┌─ Exercise data

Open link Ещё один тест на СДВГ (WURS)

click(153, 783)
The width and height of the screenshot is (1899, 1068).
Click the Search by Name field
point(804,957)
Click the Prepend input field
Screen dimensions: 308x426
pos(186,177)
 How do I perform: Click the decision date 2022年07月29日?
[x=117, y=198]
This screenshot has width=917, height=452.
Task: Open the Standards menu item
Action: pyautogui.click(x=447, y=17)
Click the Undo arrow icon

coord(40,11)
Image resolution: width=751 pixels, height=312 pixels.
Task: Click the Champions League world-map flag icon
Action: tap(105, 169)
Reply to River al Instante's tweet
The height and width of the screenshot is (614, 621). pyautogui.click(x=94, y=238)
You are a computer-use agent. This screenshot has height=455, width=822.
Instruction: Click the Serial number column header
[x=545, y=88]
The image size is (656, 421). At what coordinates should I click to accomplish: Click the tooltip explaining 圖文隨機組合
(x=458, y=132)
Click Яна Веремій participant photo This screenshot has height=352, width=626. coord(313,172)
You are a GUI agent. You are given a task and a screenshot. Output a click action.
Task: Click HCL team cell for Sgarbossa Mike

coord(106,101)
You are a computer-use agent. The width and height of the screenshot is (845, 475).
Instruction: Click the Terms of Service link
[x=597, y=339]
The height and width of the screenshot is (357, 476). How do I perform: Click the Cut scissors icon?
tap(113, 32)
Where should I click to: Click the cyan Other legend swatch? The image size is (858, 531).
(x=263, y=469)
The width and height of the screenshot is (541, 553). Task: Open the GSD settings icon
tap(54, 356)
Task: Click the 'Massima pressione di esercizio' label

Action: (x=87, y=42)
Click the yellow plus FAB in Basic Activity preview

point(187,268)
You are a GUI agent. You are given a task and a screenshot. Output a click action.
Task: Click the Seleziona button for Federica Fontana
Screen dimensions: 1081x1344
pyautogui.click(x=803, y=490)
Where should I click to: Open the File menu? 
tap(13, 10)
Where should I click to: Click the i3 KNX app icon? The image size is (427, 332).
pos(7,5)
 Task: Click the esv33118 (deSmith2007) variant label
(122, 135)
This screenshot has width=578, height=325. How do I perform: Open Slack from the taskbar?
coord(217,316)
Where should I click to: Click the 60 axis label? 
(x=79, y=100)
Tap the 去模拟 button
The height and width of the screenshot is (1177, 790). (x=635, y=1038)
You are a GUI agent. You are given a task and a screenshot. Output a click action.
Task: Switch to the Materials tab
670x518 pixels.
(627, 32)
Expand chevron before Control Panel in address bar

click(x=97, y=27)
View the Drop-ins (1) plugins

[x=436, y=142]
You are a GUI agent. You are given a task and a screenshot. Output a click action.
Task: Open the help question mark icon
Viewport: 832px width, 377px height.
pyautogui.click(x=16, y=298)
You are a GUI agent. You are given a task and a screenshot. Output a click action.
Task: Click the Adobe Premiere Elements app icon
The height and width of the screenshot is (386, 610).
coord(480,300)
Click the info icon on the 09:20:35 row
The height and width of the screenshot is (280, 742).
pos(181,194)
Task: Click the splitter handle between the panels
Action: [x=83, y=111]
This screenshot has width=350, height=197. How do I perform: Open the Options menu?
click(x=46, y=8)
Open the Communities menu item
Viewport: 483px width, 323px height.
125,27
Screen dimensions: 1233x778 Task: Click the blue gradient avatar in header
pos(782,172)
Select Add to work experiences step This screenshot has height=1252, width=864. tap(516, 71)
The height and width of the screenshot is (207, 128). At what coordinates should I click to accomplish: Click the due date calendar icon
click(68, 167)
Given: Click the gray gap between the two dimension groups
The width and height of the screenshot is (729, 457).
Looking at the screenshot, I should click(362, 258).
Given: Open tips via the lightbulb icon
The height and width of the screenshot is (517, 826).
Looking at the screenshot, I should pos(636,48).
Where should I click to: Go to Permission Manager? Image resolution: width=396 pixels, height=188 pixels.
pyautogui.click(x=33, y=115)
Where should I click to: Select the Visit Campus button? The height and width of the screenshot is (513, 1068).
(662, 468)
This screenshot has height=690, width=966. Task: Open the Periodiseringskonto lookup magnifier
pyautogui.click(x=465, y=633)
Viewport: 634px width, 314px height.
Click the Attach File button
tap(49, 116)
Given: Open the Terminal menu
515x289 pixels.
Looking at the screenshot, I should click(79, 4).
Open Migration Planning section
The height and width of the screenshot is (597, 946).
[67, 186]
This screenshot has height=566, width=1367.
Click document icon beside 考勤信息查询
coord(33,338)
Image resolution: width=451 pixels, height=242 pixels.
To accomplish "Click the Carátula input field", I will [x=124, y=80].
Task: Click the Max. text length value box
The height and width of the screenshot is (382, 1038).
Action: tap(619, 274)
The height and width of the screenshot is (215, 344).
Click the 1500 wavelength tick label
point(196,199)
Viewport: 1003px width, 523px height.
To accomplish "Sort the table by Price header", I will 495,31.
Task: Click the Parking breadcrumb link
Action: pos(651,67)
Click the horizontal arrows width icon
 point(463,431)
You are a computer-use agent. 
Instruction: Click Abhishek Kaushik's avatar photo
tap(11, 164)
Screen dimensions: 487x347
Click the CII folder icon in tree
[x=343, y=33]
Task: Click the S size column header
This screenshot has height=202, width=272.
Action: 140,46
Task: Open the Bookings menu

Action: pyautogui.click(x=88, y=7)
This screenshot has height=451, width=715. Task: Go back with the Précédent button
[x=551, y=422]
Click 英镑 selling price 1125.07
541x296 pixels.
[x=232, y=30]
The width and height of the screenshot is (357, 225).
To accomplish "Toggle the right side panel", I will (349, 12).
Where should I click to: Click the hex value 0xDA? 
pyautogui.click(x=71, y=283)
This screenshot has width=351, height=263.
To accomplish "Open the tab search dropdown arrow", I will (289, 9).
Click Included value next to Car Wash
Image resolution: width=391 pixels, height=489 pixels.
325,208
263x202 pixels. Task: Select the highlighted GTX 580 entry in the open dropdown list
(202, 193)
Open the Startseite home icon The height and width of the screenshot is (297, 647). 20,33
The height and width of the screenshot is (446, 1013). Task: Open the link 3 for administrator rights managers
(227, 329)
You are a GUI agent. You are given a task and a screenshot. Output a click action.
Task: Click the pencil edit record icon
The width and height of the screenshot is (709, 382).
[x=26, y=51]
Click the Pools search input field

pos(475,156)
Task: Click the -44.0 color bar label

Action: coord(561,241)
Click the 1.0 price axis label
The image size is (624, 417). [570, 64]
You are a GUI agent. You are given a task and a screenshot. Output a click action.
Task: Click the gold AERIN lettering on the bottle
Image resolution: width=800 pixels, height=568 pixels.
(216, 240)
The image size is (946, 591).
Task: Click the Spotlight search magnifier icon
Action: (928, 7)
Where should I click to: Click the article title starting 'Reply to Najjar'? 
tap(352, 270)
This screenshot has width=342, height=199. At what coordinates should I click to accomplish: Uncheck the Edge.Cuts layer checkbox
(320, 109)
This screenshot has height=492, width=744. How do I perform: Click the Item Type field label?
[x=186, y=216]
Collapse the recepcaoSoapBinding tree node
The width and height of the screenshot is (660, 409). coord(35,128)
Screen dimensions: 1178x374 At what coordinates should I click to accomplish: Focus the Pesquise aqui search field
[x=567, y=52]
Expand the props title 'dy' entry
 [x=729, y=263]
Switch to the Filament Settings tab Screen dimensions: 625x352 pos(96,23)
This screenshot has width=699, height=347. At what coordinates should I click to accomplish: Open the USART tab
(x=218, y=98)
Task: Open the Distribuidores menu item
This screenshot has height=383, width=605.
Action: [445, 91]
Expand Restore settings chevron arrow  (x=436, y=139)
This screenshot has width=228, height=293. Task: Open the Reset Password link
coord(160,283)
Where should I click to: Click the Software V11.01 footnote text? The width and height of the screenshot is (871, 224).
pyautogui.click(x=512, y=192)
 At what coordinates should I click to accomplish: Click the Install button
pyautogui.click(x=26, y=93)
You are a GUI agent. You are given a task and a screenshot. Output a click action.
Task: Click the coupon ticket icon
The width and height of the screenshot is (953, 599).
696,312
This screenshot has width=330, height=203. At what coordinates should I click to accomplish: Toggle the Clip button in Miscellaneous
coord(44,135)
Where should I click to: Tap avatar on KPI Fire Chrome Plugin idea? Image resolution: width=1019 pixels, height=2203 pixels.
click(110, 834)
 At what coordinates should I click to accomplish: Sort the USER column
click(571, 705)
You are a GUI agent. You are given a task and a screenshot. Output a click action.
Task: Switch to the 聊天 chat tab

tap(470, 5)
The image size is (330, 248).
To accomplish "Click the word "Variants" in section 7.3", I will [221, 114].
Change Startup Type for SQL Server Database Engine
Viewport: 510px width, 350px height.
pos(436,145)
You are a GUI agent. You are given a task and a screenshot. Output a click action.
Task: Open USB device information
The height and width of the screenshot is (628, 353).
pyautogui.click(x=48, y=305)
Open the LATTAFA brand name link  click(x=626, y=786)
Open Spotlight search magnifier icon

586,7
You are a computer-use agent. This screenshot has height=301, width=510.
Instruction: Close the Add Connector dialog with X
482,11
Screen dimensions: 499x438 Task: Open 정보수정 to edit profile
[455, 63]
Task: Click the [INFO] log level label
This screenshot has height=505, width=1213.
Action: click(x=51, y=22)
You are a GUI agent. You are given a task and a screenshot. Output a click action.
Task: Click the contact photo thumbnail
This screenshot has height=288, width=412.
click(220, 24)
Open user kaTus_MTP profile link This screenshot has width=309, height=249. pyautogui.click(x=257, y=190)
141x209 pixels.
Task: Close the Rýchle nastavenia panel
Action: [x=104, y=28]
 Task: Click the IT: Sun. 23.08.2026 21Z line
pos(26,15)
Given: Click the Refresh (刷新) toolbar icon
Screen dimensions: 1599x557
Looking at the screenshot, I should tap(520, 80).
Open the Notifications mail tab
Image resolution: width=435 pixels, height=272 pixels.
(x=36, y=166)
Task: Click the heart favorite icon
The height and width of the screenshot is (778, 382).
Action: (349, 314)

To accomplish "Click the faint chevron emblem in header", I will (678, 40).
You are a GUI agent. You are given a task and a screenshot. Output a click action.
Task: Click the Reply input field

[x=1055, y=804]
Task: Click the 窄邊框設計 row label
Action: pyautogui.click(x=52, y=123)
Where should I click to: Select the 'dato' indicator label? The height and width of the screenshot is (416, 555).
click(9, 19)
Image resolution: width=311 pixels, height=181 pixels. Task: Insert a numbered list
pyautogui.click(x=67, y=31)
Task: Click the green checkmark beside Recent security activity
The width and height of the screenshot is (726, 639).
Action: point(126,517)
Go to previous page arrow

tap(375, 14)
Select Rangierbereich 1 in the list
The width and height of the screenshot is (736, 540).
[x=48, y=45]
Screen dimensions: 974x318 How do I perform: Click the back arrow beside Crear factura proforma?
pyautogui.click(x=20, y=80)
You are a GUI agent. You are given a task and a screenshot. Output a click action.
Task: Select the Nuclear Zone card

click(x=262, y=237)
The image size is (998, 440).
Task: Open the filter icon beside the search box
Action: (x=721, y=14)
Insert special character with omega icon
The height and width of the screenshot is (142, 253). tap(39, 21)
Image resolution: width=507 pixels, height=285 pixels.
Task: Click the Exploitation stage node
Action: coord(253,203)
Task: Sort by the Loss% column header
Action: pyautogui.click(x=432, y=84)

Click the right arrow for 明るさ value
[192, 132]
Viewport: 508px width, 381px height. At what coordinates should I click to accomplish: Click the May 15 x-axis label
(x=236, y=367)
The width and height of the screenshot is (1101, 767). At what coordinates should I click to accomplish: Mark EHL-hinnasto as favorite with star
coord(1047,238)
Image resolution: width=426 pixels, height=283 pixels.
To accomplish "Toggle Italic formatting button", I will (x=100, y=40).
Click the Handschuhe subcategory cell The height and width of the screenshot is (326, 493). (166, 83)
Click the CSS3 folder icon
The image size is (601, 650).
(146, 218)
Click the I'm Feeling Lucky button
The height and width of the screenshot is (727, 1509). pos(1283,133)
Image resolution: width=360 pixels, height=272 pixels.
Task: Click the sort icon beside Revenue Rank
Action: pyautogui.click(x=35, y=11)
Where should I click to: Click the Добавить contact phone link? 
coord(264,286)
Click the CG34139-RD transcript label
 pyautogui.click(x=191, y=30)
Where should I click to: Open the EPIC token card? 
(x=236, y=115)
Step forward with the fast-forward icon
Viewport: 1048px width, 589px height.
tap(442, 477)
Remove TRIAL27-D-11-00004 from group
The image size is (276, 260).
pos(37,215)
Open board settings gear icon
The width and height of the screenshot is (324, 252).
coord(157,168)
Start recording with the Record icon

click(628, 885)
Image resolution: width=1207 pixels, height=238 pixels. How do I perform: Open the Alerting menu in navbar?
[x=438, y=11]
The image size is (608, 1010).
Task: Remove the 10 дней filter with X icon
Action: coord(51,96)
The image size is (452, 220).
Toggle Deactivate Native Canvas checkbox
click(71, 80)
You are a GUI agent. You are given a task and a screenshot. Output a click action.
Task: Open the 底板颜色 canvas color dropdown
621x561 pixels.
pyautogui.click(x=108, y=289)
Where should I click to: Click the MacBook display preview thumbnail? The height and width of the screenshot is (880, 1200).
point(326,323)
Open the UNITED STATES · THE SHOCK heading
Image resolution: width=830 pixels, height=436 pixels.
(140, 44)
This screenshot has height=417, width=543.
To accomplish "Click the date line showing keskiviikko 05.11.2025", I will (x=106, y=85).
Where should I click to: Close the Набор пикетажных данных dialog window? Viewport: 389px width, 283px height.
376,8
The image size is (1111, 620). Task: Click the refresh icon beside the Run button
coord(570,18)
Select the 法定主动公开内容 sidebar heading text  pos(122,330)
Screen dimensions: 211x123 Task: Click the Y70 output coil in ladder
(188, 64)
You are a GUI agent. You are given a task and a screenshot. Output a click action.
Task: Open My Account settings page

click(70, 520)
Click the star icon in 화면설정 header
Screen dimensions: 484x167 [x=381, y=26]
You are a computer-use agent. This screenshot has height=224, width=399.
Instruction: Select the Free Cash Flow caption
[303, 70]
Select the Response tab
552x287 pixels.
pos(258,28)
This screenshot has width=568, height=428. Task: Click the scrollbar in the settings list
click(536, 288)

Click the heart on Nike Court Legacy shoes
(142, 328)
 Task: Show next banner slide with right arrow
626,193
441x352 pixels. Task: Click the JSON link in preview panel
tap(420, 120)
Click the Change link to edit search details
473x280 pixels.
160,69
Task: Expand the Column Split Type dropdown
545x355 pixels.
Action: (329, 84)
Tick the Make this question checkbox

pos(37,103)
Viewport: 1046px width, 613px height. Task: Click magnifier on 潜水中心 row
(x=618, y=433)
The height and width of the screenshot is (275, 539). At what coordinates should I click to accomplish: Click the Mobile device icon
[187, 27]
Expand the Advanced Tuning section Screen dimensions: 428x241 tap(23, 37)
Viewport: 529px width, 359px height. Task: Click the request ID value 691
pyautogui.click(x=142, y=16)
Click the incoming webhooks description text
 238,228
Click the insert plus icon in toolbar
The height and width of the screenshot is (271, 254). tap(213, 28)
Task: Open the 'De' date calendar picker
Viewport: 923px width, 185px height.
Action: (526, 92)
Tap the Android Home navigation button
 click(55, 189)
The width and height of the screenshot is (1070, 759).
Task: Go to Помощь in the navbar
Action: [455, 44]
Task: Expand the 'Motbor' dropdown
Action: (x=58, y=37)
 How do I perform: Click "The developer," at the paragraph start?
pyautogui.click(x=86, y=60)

└─

▶ Work request: Given the data above, transcribe exactly the lines from the one containing "Task: Click the S size column header" down to the one containing "This screenshot has width=351, height=263.", and no others.

▶ Exercise result:
Task: Click the S size column header
This screenshot has height=202, width=272.
Action: 140,46
Task: Open the Bookings menu

Action: pyautogui.click(x=88, y=7)
This screenshot has height=451, width=715. Task: Go back with the Précédent button
[x=551, y=422]
Click 英镑 selling price 1125.07
541x296 pixels.
[x=232, y=30]
The width and height of the screenshot is (357, 225).
To accomplish "Toggle the right side panel", I will (349, 12).
Where should I click to: Click the hex value 0xDA? 
pyautogui.click(x=71, y=283)
This screenshot has width=351, height=263.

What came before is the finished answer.